- How to complete this task
Please print exactly the line containing "You are a GUI" and every line after it to the end of the records below, and nothing more.

====== Records to process ======

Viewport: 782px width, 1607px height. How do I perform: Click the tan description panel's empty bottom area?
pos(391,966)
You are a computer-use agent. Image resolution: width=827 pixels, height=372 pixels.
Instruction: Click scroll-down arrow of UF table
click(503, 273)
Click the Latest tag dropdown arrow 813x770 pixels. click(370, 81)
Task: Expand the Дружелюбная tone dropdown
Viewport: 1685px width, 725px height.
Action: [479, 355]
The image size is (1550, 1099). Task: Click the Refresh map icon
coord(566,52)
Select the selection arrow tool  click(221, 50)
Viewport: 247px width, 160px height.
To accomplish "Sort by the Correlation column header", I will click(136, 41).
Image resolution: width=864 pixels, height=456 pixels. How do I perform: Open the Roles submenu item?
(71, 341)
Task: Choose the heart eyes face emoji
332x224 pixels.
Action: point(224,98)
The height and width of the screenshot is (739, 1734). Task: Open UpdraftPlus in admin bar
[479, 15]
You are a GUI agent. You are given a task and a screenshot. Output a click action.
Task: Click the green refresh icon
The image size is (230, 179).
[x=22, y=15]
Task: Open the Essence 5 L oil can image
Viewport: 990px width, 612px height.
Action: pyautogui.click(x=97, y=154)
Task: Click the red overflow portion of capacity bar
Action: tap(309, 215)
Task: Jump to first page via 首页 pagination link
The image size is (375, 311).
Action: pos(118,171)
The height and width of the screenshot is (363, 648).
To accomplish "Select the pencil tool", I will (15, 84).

======

- Written response
You are a GUI agent. You are given a task and a screenshot. Output a click action.
Task: Click the green refresh icon
The image size is (230, 179).
[x=22, y=15]
Task: Open the Essence 5 L oil can image
Viewport: 990px width, 612px height.
Action: pyautogui.click(x=97, y=154)
Task: Click the red overflow portion of capacity bar
Action: tap(309, 215)
Task: Jump to first page via 首页 pagination link
The image size is (375, 311).
Action: pos(118,171)
The height and width of the screenshot is (363, 648).
To accomplish "Select the pencil tool", I will (15, 84).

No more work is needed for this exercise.